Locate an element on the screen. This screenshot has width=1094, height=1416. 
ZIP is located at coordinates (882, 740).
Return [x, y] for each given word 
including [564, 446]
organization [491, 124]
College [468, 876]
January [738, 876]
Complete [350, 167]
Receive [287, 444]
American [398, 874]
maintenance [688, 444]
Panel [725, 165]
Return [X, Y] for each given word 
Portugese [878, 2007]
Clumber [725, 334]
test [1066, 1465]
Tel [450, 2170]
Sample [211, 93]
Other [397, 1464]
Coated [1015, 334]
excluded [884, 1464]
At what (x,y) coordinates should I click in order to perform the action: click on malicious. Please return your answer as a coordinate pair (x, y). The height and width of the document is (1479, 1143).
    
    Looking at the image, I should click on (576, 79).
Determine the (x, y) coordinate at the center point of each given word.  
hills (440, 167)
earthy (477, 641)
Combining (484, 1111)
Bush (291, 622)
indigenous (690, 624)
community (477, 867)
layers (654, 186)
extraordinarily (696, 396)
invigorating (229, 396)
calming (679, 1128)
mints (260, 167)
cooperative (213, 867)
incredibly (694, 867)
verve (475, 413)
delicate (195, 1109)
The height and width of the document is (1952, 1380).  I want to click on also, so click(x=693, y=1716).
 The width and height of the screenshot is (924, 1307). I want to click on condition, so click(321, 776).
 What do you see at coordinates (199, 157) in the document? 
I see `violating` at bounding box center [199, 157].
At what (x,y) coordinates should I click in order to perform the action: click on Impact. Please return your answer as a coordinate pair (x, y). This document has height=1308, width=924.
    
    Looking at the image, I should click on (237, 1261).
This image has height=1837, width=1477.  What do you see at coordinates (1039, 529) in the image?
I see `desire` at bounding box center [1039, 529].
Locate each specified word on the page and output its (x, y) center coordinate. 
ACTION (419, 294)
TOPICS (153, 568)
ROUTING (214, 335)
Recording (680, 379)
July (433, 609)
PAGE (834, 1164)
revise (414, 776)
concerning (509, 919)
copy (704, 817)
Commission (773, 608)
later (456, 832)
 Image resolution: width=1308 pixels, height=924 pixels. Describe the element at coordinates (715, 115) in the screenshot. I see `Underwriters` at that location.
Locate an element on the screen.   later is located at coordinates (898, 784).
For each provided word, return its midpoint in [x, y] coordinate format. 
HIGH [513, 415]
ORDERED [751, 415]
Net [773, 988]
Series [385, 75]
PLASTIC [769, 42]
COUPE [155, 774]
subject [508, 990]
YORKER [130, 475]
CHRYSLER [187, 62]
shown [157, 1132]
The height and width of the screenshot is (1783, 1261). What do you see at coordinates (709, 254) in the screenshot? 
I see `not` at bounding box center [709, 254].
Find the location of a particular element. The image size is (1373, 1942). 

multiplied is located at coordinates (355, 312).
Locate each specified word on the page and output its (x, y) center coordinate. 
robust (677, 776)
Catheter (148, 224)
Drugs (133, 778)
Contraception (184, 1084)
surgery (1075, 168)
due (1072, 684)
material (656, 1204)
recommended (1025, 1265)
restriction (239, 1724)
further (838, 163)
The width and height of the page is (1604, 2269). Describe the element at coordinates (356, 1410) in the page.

■ ■ ■

- **DIRECTIONS**: Copy out the items word for word, starting with the line that contains "COUPE [155, 774]" and going on through the line that contains "restriction (239, 1724)", with both of those lines included.

- **OUTPUT BELOW**:
COUPE [155, 774]
subject [508, 990]
YORKER [130, 475]
CHRYSLER [187, 62]
shown [157, 1132]
The height and width of the screenshot is (1783, 1261). What do you see at coordinates (709, 254) in the screenshot? 
I see `not` at bounding box center [709, 254].
Find the location of a particular element. The image size is (1373, 1942). 

multiplied is located at coordinates (355, 312).
Locate each specified word on the page and output its (x, y) center coordinate. 
robust (677, 776)
Catheter (148, 224)
Drugs (133, 778)
Contraception (184, 1084)
surgery (1075, 168)
due (1072, 684)
material (656, 1204)
recommended (1025, 1265)
restriction (239, 1724)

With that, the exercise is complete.